Conjugal means relating to marriage or the relationship between a married couple.

Nuptial means relating to marriage or weddings.

Certain means able to be firmly relied on to happen or be the case.

  1. [I] Voters don’t like political advertisements in which opponents __________________ one another.
[II] As a middle school teacher, I witness students verbally __________________ each other on a daily basis.

(a) slander

(b) disparage

(c) calumny

(d) libel

(e) none of these

Answer & Explanation
Ans. b

Exp. The correct word that fits the blank of both the sentences is ‘disparage’ which is a verb and it means regard or represent as being of little worth. However, all the other words fail fill to the blank precisely. Hence, option (b) is the most suitable choice.

Slander means the action or crime of making a false spoken statement damaging to a person’s reputation

Calumny means the making of false and defamatory statements about someone in order to damage their reputation; slander.

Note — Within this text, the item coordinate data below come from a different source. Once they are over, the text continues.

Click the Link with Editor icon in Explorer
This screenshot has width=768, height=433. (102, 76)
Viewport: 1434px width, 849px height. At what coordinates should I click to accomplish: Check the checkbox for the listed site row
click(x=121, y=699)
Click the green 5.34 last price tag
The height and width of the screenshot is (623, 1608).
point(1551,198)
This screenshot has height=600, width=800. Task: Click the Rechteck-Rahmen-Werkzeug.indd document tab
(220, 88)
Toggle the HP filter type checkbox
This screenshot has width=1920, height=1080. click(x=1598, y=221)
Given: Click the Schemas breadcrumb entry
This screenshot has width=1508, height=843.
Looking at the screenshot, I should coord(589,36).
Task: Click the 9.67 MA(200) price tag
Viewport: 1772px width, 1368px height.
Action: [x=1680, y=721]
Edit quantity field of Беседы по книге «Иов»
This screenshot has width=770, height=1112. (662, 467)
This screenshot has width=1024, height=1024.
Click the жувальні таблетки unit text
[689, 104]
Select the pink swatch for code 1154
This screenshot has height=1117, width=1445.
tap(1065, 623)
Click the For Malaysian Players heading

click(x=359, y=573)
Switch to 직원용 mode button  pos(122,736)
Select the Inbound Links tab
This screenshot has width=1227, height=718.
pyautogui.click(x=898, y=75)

Libel means a published false statement that is damaging to a person’s reputation; a written defamation.

 

  1. [I] My daughter views the loss of cellphone privileges as a cruel __________________ against having bad grades.
[II] The stop signs on the corner is supposed to be a __________________ that discourages speeding.

(a) ebullient

(b) exhort

(c) deterrent

(d) extrinsic

(e) none of these

Answer & Explanation
Ans. c

Exp. The correct word that fits the blank of both the sentences is ‘deterrent’. It is used as a noun as well as a verb. It means a thing that discourages or is intended to discourage someone from doing something. However, all the other words fail to fill the blank precisely. Hence, option (c) is the most suitable choice.

Ebullient means cheerful and full of energy.

Exhort means strongly encourage or urge (someone) to do something.

Extrinsic means not part of the essential nature of someone or something; coming or operating from outside.